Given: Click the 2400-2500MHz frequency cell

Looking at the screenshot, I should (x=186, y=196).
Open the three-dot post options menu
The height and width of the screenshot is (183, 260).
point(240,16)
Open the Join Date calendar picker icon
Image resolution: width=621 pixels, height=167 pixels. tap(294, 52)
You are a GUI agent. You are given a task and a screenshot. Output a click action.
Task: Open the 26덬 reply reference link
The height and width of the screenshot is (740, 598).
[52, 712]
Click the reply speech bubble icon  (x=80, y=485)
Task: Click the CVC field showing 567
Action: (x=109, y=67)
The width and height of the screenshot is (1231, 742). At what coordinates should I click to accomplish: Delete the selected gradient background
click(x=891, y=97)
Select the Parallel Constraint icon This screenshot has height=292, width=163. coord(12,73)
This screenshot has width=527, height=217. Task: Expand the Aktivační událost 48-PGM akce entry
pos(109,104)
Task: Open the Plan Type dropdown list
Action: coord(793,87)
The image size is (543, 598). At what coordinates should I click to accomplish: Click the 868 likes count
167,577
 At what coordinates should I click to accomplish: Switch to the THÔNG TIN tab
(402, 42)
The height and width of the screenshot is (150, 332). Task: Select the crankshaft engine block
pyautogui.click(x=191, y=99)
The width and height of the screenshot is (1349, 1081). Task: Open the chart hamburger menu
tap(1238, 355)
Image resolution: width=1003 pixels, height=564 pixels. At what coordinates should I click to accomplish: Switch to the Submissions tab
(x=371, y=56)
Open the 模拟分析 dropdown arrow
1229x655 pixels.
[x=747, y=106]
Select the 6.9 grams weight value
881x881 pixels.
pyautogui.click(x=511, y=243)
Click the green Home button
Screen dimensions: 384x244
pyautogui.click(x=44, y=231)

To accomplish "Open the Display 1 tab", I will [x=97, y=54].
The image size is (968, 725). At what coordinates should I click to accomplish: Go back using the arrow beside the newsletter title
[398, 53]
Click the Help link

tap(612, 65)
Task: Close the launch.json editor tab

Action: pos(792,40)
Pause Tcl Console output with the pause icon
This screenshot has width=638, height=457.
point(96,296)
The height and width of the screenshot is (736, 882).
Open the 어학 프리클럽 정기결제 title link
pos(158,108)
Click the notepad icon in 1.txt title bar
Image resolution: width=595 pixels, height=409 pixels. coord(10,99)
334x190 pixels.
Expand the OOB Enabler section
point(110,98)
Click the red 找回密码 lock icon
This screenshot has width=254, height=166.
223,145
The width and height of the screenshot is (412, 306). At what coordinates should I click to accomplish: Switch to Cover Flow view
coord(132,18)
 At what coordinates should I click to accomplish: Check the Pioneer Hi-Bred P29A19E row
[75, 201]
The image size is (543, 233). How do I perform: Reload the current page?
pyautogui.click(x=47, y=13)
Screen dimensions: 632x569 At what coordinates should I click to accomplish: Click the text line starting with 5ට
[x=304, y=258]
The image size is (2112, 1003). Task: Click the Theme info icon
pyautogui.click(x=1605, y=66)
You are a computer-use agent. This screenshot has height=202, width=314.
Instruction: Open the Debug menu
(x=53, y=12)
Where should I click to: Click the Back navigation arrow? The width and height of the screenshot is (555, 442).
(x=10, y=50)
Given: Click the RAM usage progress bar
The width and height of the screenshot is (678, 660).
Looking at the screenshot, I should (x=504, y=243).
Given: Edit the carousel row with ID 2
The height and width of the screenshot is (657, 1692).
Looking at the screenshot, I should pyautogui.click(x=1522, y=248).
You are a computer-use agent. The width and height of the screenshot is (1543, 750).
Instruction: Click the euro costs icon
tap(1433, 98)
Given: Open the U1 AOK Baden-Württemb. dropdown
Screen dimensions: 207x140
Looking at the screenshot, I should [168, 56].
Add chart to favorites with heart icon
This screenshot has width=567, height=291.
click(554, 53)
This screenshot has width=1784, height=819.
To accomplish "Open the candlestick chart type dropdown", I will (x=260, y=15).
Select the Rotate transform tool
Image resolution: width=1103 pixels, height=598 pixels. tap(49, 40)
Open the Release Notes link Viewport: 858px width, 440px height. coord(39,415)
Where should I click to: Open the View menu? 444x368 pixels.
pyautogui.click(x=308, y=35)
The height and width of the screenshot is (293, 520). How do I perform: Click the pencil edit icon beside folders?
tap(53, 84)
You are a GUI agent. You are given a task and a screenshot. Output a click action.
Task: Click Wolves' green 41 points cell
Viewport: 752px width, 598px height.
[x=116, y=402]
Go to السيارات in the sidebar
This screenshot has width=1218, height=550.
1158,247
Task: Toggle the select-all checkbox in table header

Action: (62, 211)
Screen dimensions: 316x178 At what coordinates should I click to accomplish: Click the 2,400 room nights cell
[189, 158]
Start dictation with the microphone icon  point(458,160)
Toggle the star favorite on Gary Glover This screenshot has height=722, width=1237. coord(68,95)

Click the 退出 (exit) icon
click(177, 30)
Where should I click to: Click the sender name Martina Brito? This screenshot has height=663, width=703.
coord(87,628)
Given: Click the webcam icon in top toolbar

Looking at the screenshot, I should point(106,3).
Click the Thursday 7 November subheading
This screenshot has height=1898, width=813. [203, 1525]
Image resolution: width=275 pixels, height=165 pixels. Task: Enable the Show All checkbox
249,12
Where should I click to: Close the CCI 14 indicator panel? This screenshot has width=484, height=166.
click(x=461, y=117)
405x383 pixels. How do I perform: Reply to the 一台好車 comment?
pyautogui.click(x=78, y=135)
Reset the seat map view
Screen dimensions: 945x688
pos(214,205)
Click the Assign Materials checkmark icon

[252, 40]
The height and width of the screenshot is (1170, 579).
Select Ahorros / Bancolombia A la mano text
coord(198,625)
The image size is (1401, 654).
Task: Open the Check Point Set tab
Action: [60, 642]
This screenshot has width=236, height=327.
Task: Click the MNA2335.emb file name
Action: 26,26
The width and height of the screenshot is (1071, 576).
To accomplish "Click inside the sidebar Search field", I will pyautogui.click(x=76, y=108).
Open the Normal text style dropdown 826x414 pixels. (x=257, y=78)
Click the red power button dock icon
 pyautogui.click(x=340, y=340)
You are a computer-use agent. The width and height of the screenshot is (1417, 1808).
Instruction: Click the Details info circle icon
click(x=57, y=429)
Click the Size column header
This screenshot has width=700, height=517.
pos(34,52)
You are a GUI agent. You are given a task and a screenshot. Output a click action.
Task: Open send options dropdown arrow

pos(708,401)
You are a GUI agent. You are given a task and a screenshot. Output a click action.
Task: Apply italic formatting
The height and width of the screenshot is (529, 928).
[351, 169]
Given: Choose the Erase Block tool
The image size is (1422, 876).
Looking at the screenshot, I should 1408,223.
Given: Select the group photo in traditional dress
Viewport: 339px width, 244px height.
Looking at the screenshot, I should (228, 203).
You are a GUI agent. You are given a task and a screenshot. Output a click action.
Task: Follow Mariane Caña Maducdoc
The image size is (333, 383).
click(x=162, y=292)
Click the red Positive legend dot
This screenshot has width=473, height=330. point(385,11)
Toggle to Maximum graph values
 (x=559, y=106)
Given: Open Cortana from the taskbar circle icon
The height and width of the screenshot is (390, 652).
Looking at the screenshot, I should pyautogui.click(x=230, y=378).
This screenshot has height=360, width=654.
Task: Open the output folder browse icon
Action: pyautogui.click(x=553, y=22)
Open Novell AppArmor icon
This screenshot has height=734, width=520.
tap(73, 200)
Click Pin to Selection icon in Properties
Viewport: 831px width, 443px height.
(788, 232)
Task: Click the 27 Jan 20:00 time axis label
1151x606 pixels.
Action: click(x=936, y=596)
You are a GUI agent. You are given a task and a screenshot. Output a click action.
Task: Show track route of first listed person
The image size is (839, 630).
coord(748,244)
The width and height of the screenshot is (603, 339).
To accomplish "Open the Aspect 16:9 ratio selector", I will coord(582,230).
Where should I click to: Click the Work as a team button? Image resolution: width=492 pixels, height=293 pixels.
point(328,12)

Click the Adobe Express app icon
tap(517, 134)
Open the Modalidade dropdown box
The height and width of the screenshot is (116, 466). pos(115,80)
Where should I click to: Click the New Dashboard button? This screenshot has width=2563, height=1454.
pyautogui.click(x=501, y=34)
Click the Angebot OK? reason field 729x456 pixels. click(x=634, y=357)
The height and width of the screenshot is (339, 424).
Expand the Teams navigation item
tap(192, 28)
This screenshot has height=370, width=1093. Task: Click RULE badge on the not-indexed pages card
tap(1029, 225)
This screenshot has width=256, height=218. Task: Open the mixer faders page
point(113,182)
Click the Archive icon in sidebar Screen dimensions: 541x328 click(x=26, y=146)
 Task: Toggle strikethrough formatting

Problem requirements —
From the line containing "Open the Modalidade dropdown box" through the last line of the records, output each line exactly and nothing more.

Output of the exercise —
Open the Modalidade dropdown box
The height and width of the screenshot is (116, 466). pos(115,80)
Where should I click to: Click the New Dashboard button? This screenshot has width=2563, height=1454.
pyautogui.click(x=501, y=34)
Click the Angebot OK? reason field 729x456 pixels. click(x=634, y=357)
The height and width of the screenshot is (339, 424).
Expand the Teams navigation item
tap(192, 28)
This screenshot has height=370, width=1093. Task: Click RULE badge on the not-indexed pages card
tap(1029, 225)
This screenshot has width=256, height=218. Task: Open the mixer faders page
point(113,182)
Click the Archive icon in sidebar Screen dimensions: 541x328 click(x=26, y=146)
 Task: Toggle strikethrough formatting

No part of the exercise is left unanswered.